Dosedel family travels to Washington, D.C. for advocacy day
Health care reform has made important progress in ensuring that America’s 70 million children have health care coverage with benefits that meet their unique health care needs. Families of child patients of America’s children’s hospitals understand that access to timely, high quality pediatric care can save lives. That’s why one Beavercreek teen and his family are traveling to Washington, D.C. to discuss their personal health care story with lawmakers who are carefully monitoring how health reform implementation rolls out.
Sixteen-year-old Michael Dosedel is joining more than 30 other families from across the nation as part of the June 15 and 16 National Association of Children’s Hospitals (N.A.C.H.) Family Advocacy Day. The two-day event includes one-on-one Congressional visits, a luncheon on Capitol Hill with Health and Human Services Secretary Kathleen Sebelius (invited), a tour of Washington, D.C. and a celebratory dinner to honor the child patients known as Family Advocacy Day “All Stars."
Ensuring that America’s children have health insurance coverage is a great step, but it’s just one step. We have to be sure that legislators understand that giving health insurance coverage does not guarantee a child access to high quality pediatric care,” said Vicki Giambrone, vice president of marketing and external relations at Dayton Children’s.

**Problem description**
Quote the advocacy day article word for word, from "Dosedel family travels" up to and including "implementation rolls out.". The lines that come next have nothing to do with this text.

[Data entries]

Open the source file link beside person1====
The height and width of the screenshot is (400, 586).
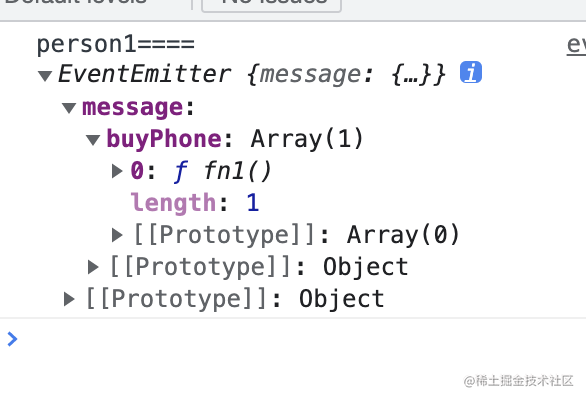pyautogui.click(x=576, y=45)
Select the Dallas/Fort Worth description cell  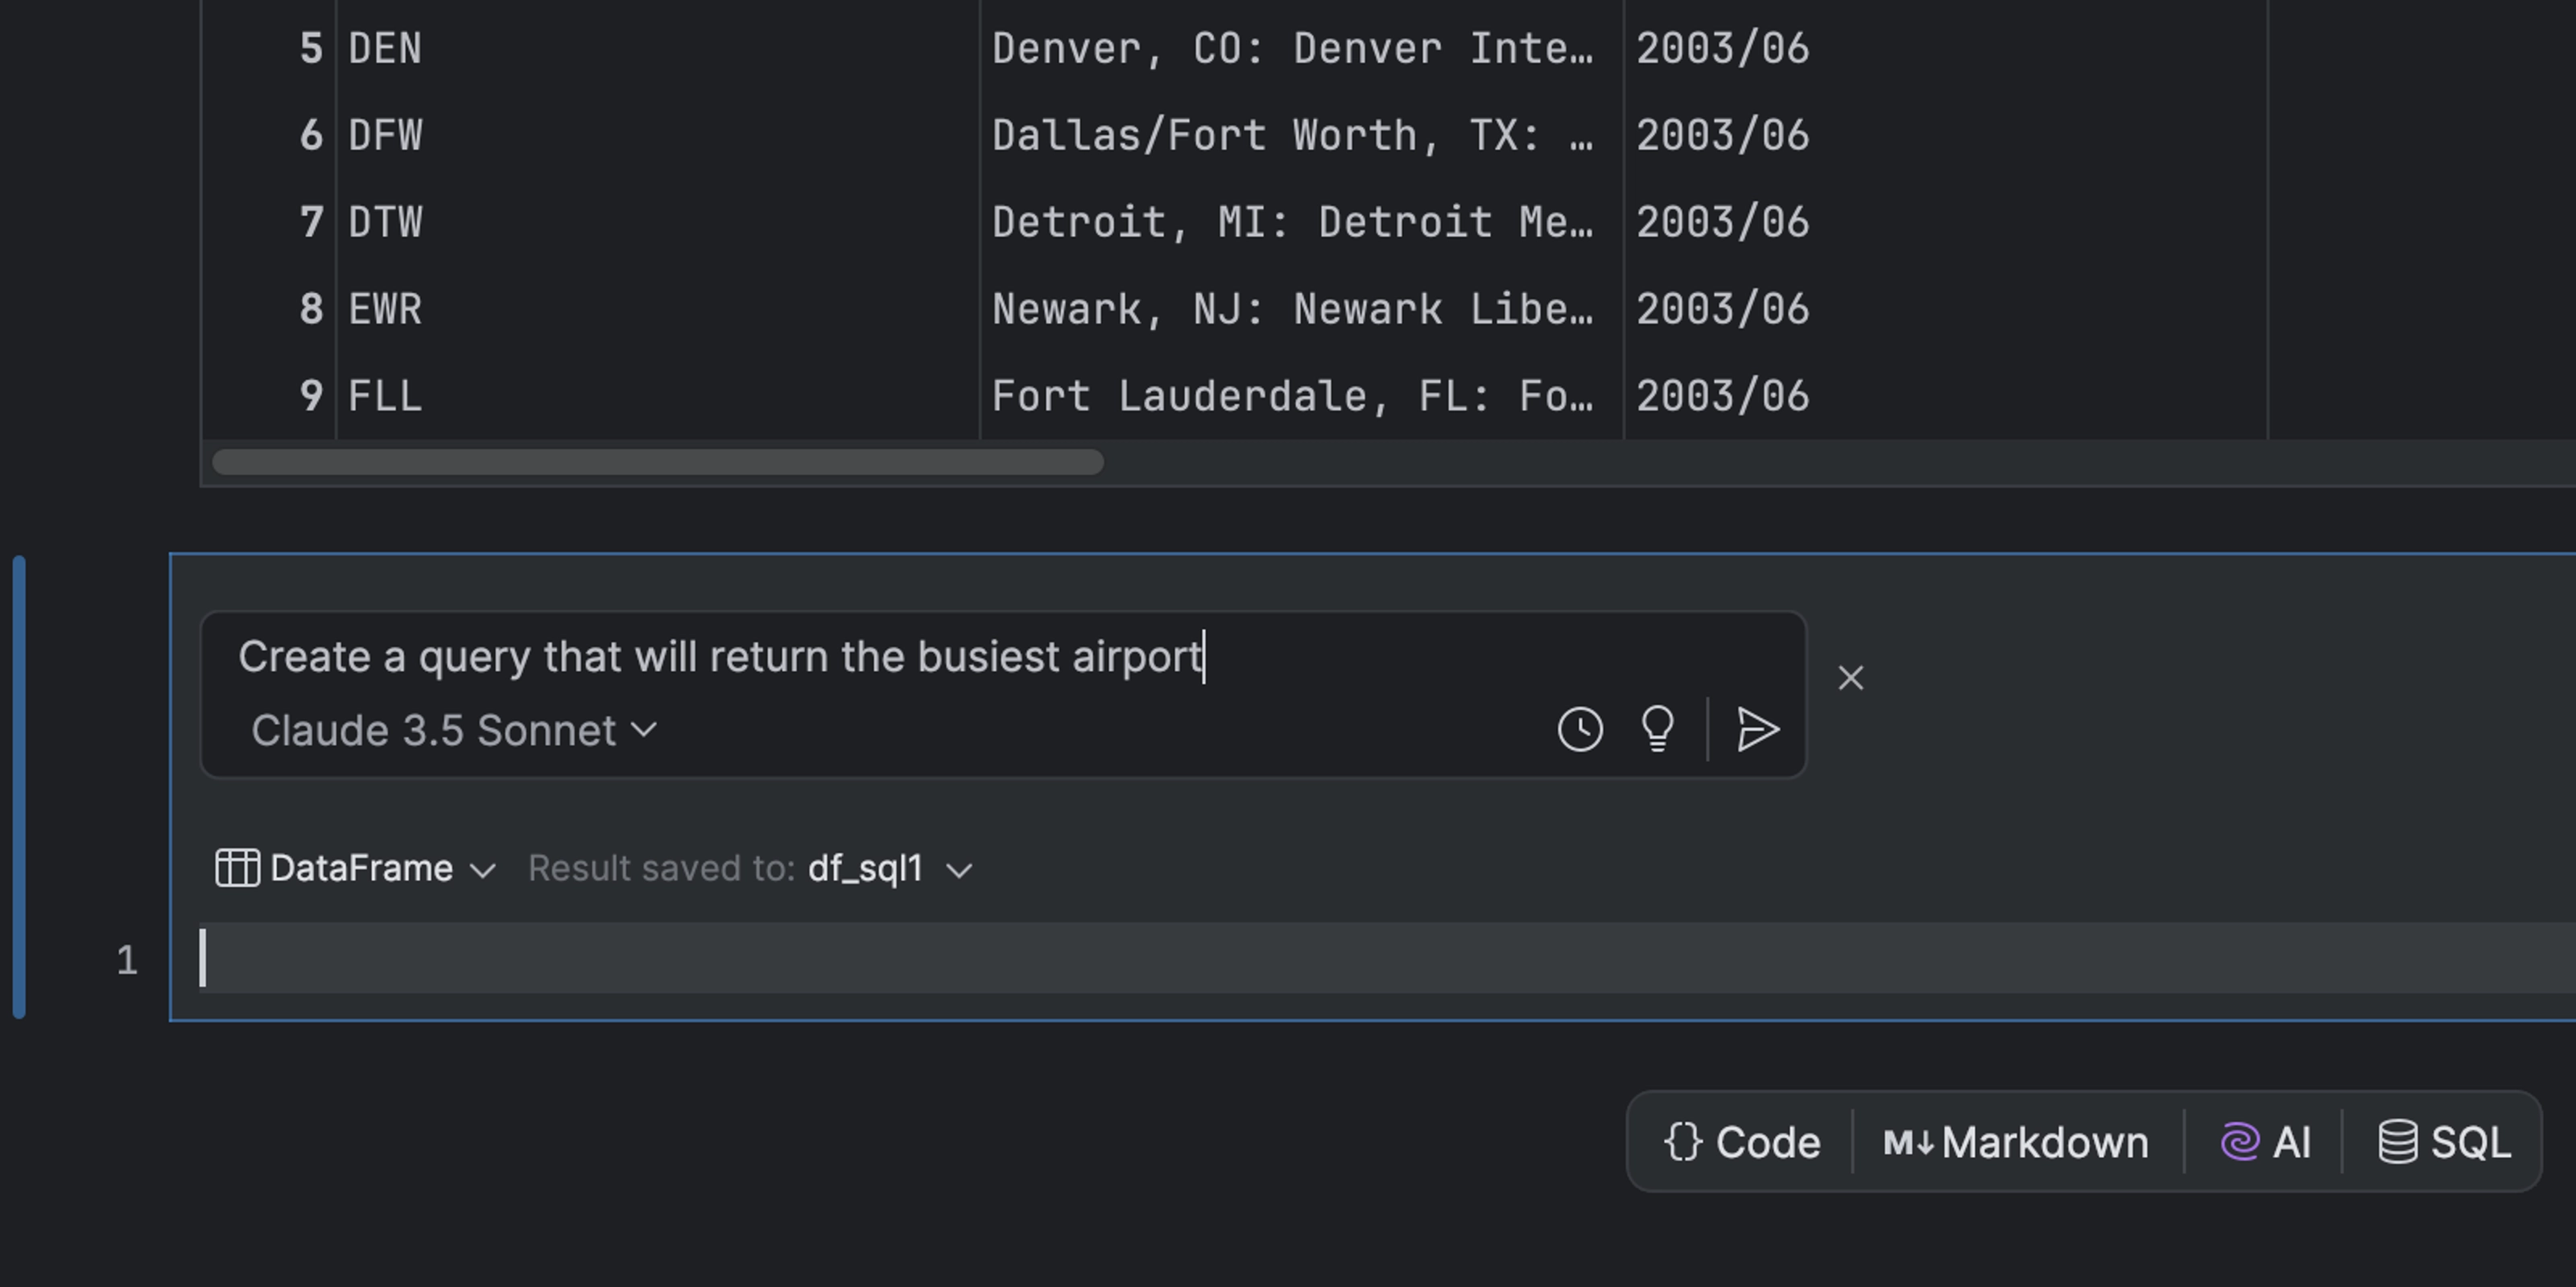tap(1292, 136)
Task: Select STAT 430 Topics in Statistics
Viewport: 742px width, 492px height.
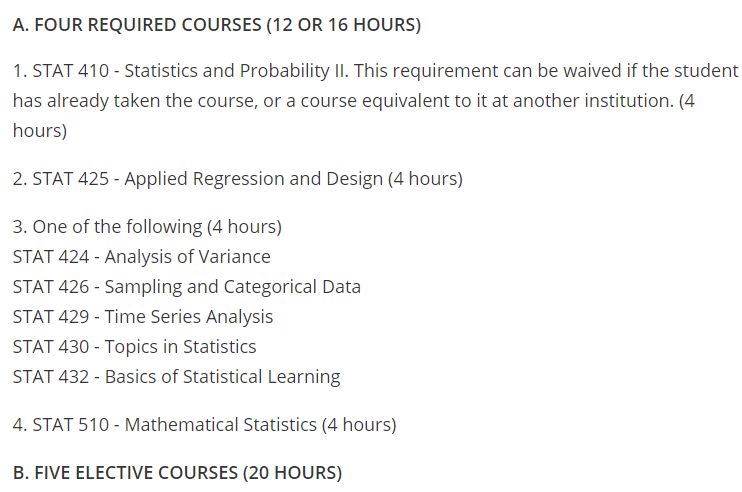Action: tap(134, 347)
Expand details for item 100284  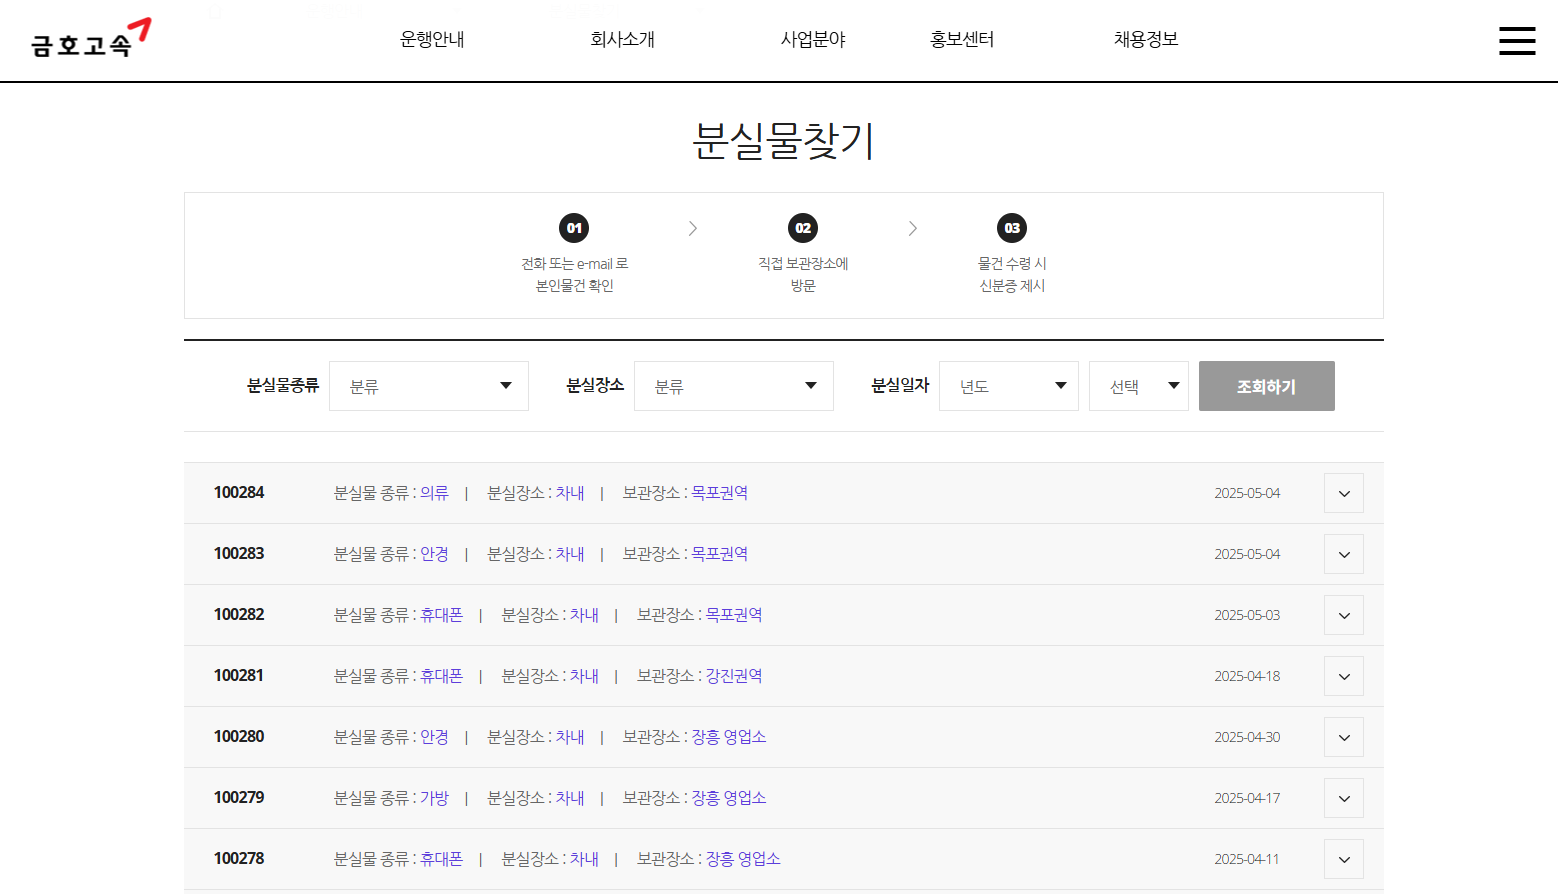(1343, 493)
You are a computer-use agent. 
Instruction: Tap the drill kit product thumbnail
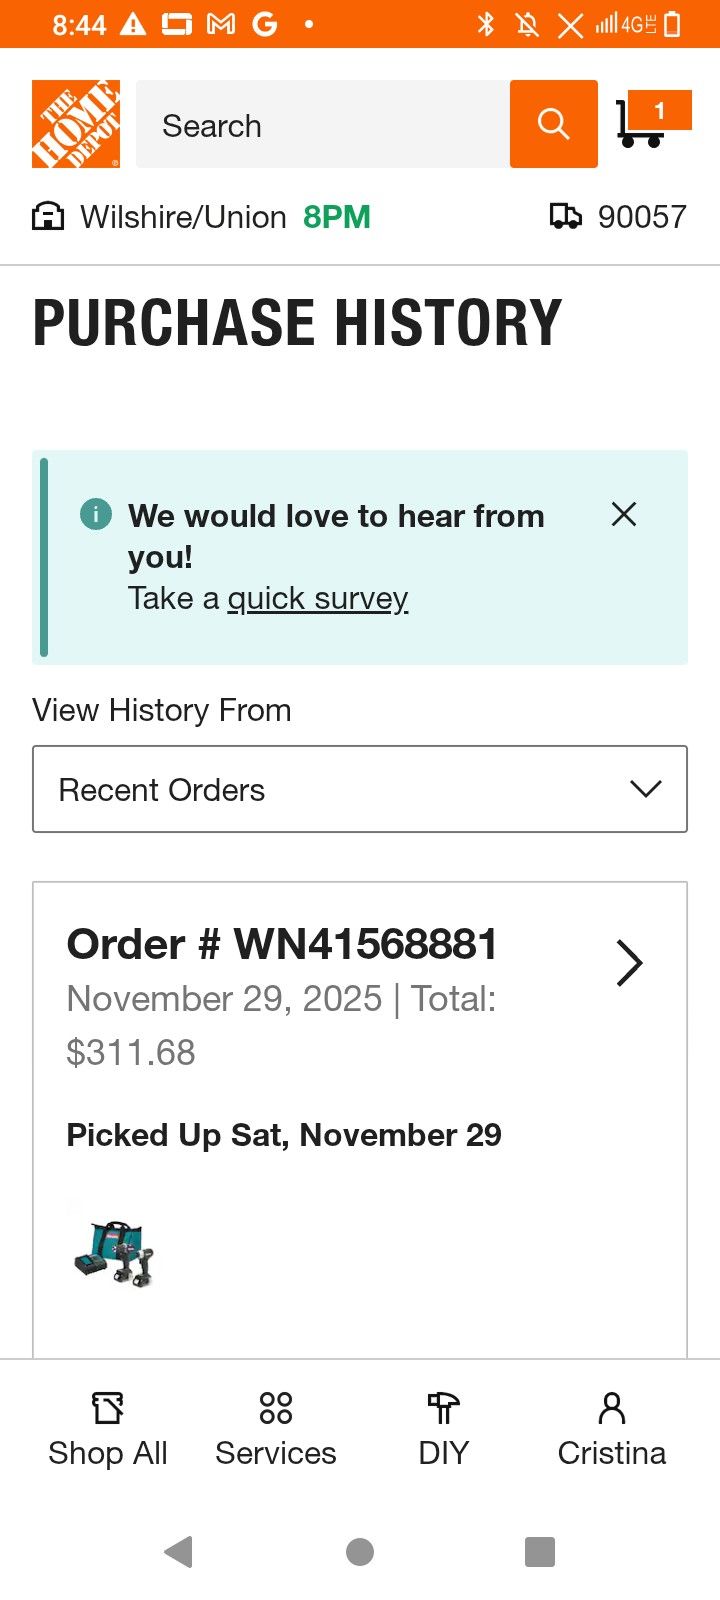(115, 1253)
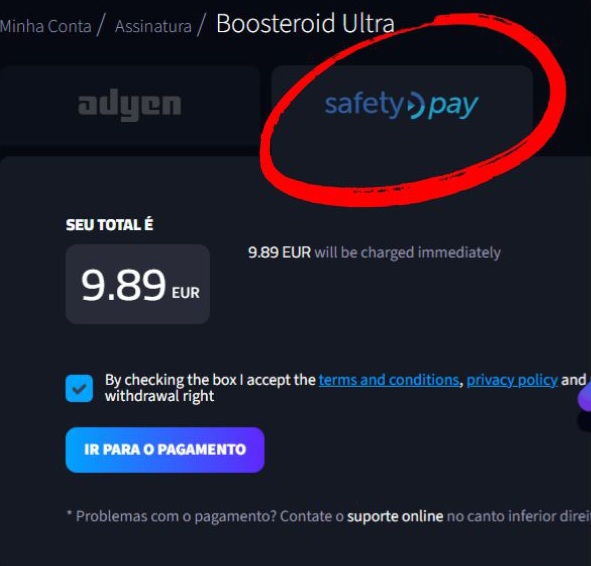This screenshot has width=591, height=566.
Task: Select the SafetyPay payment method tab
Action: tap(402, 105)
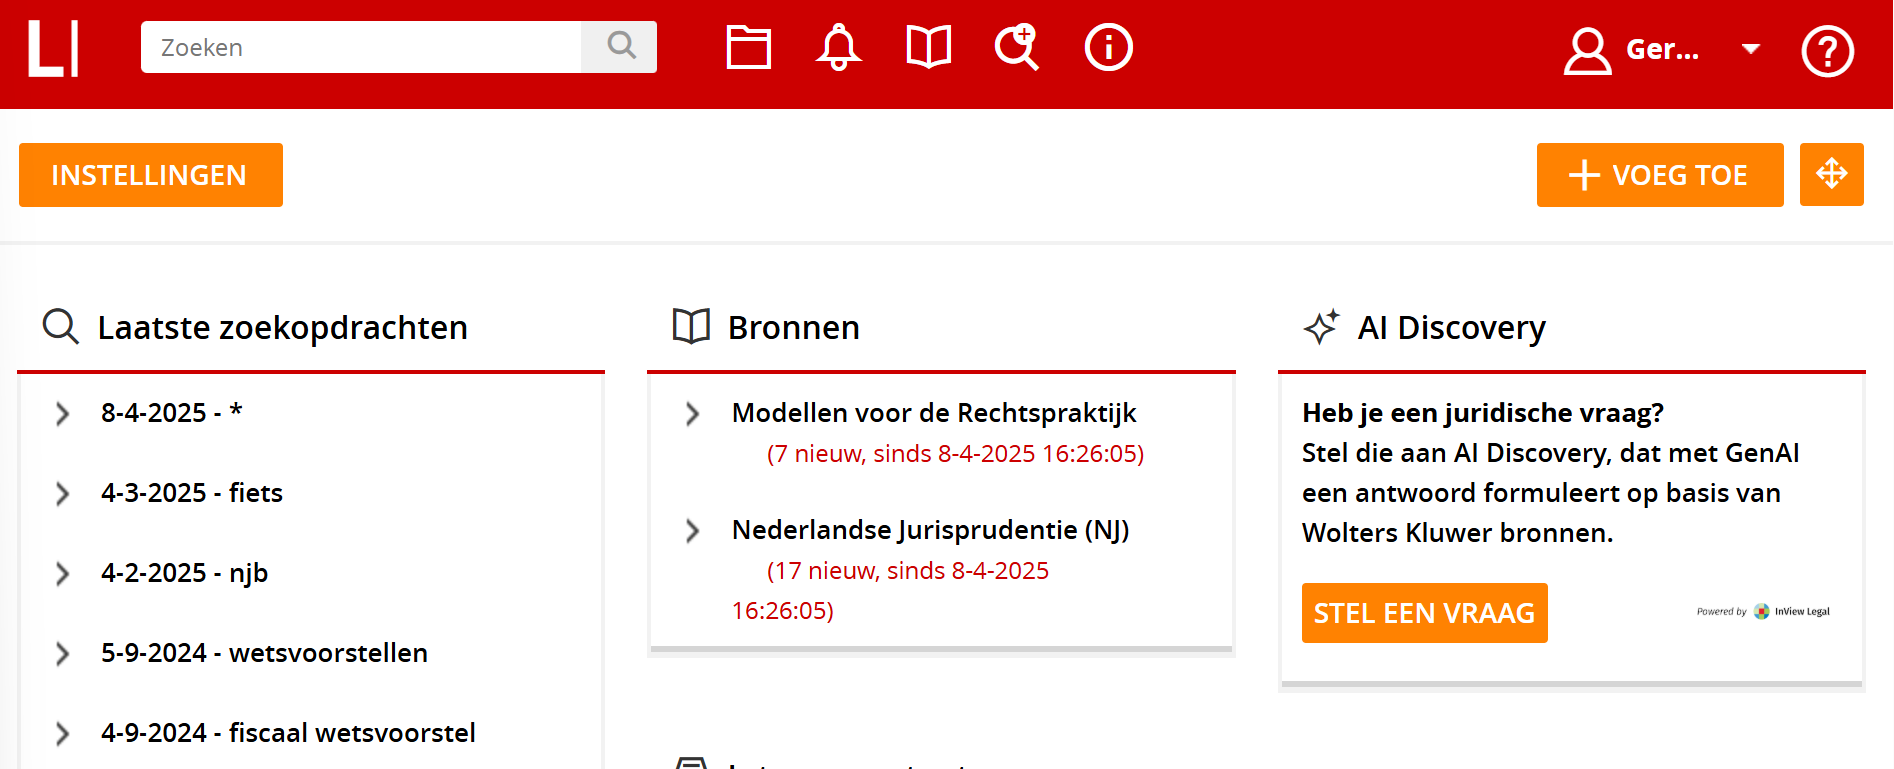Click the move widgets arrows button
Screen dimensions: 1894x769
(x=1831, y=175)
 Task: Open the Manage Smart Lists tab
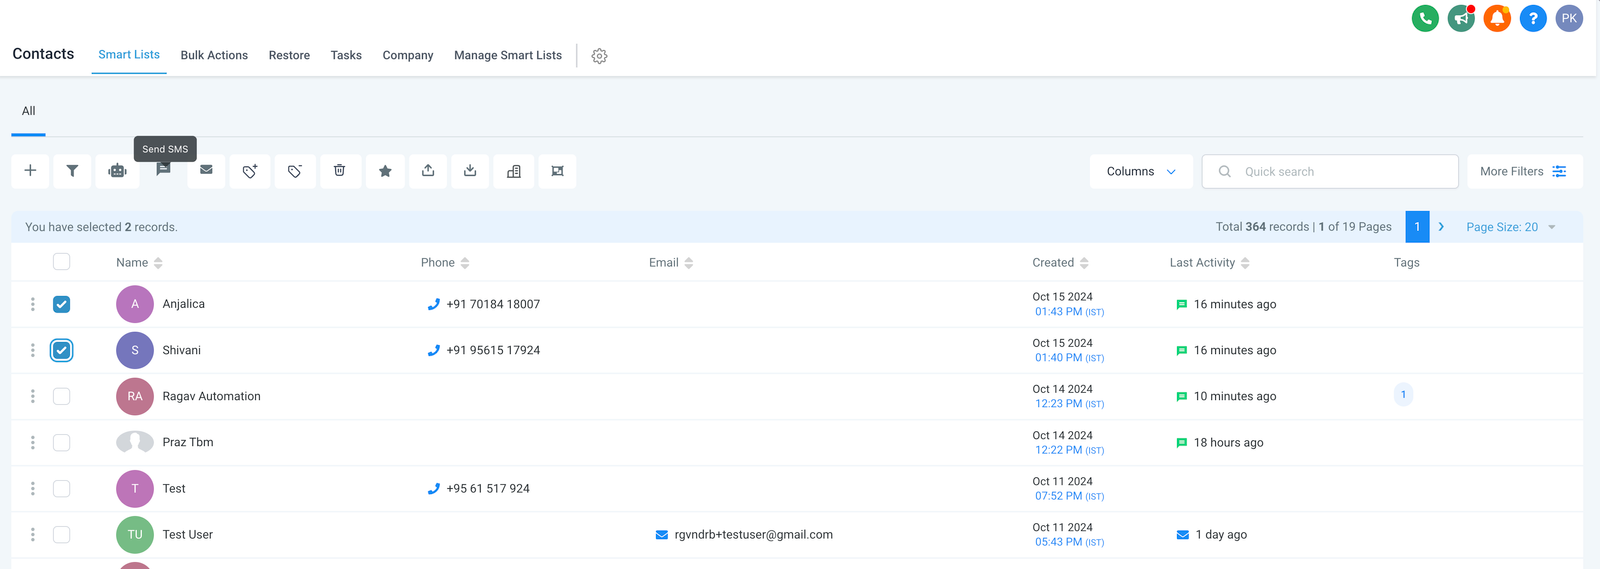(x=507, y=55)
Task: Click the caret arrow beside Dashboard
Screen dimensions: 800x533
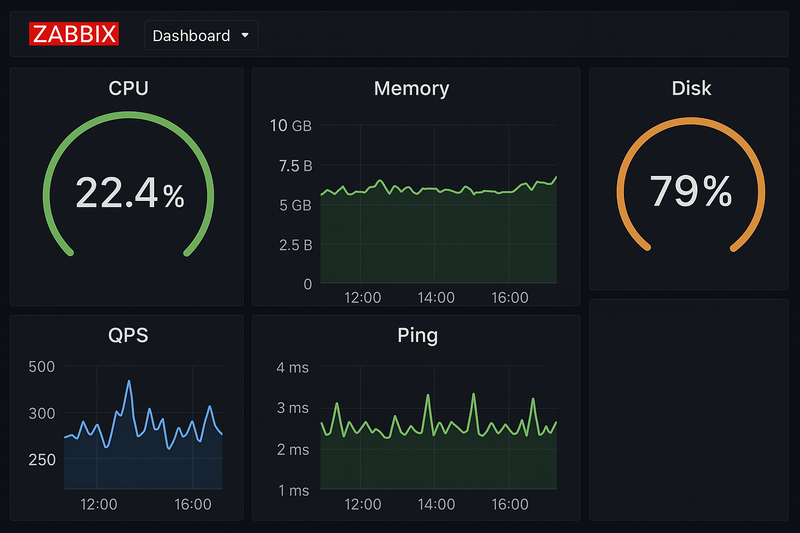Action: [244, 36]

**Task result**
Dosedel family travels to Washington, D.C. for advocacy day
Health care reform has made important progress in ensuring that America’s 70 million children have health care coverage with benefits that meet their unique health care needs. Families of child patients of America’s children’s hospitals understand that access to timely, high quality pediatric care can save lives. That’s why one Beavercreek teen and his family are traveling to Washington, D.C. to discuss their personal health care story with lawmakers who are carefully monitoring how health reform implementation rolls out.